東武不動産のプロパティ・マネジメント事業(住宅賃貸管理)は、東武沿線エリアを中心に、一都三県で住宅賃貸物件の管理・運営を手がけています。2025年3月末時点で、東武鉄道が所有する物件721戸、一般オーナーからお預かりする物件455戸、自社で保有する物件69戸の合計1,245戸を管理しています。
業務の中心にあるのは、プロパティ・マネジメント(PM)。
これはオーナーに代わり、建物の価値を維持し、さらには向上させるための専門的な運営・管理を行うものです。
オーナー、居住者、そして管理会社である東武不動産の「三方良し」を目指し、時代ごとに変化する社会や暮らしのニーズを敏感に捉え、柔軟に対応し続けています。
快適で安全な暮らしを維持する仕事
自社の「第一業平マンション」は、同部署の仕事を象徴する物件のひとつ。
鉄筋コンクリート造7階建てで、2LDK〜3LDKの間取りの21戸を運営しています。
押上駅から徒歩3分という利便性の高い立地にありかつ、建物内外ともに清掃が行き届き、共用部には美しく整えられた植栽が彩りを添えています。
1999年12月の竣工から25年ほど経過していますが、定期的なメンテナンスやリノベーションを重ねることで、常に入居者にとっての快適さと安全性を確保してきました。
(第一業平マンション)
2025年3月末時点でも満室稼働しており、住みやすさを高める改修や設備更新が着実に積み重ねています。

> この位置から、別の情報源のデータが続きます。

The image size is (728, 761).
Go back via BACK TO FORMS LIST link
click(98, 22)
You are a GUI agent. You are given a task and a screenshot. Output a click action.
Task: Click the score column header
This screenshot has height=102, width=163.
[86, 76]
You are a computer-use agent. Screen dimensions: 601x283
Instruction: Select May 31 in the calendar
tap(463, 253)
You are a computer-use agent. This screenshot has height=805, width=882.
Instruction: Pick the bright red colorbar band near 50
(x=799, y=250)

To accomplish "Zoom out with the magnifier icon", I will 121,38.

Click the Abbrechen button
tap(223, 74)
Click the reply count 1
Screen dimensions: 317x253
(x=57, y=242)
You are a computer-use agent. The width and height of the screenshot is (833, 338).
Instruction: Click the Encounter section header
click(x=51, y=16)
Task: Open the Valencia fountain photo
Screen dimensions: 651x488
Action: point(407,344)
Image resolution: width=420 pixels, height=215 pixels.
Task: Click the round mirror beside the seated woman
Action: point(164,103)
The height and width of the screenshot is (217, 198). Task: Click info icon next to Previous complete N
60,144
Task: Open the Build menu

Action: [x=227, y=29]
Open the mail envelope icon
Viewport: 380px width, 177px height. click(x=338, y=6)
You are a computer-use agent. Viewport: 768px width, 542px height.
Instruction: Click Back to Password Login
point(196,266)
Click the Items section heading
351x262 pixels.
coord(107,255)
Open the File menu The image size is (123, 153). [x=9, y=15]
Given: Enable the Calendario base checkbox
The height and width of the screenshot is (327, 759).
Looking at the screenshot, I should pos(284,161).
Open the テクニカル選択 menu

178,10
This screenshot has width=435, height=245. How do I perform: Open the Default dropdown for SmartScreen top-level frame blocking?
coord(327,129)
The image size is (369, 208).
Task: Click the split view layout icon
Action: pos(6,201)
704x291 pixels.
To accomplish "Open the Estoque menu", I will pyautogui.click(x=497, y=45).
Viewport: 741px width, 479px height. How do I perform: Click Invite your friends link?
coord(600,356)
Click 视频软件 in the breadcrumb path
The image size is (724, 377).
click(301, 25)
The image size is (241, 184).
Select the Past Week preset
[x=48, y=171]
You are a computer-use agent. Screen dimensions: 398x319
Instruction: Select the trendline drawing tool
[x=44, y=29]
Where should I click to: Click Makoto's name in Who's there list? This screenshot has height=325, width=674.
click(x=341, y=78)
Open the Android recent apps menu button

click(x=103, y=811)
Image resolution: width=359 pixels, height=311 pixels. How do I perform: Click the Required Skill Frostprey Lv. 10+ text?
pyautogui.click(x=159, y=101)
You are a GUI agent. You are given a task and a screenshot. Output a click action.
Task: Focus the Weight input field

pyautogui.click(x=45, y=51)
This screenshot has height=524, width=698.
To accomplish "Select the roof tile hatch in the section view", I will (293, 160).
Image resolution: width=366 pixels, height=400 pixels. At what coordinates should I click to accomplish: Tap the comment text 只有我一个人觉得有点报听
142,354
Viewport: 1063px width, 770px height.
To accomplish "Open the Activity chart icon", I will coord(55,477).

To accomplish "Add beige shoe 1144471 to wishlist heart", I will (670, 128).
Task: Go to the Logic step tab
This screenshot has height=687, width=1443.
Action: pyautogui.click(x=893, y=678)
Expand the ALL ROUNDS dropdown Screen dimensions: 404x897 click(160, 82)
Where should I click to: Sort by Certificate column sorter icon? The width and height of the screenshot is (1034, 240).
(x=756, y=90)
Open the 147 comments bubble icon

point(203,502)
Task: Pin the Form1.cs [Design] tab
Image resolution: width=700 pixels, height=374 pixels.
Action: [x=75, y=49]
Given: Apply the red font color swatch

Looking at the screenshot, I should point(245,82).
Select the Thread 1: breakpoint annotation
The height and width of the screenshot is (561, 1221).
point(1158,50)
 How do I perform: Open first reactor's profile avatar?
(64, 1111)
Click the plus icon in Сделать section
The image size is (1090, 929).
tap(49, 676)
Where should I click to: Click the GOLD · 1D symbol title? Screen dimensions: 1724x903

共用スペースの美観を保つ取り組みや、入居者の生活動線への配慮は、管理する物件で必ず意識しているポイントです。
時代に即した提案でニーズに応える
入居者が退去するタイミングで新たな業務のサイクルが始まります。
退去時には現地を訪れ、室内の汚損や設備の状態を細かくチェック。その後、協力会社の専門スタッフと連携して原状回復工事の見積もってもらい、必要な修繕や付加価値の内容を検討します。
重要なのは、単に「元に戻す」だけでなく、時代のニーズや入居者目線を常に意識すること。
新たに宅配ボックスを設置したり間取りを見直したりと、価値を上げるための工夫も必要です。
たとえば、築年数を経たマンションで複数部屋が同時に空室となった際には、そのままクリーニングしても相場よりも低い賃料となり、募集に苦戦することが予想されました。
そこで、複数部屋を同時にリノベーションすることをオーナーに提案し、住みやすさを高める工夫を盛り込むことで、空室期間を短縮し、賃料水準を相場に近づけることに成功した例もあります。
日々のトラブルにはチームで対応
入居後のサポートこそ、私どもの真価が問われる場面です。
住宅は24時間365日人が住む場所だからこそ、業務用ビルや工場のように「止める」ことはできません。エアコンや給湯器の故障、設備の不具合、さらには「足音が気になる」「水漏れが発生した」など生活に密着したトラブルまで、入居者からのさまざまな相談に迅速かつ丁寧に対応しています。
大きな特徴は、こうした現場対応の大変さを一人で抱え込まないこと。
新入社員や転属直後のメンバーには経験豊富な先輩社員がペアとなり、現場への同行や二人三脚での業務を通じて知識やスキルを伝授します。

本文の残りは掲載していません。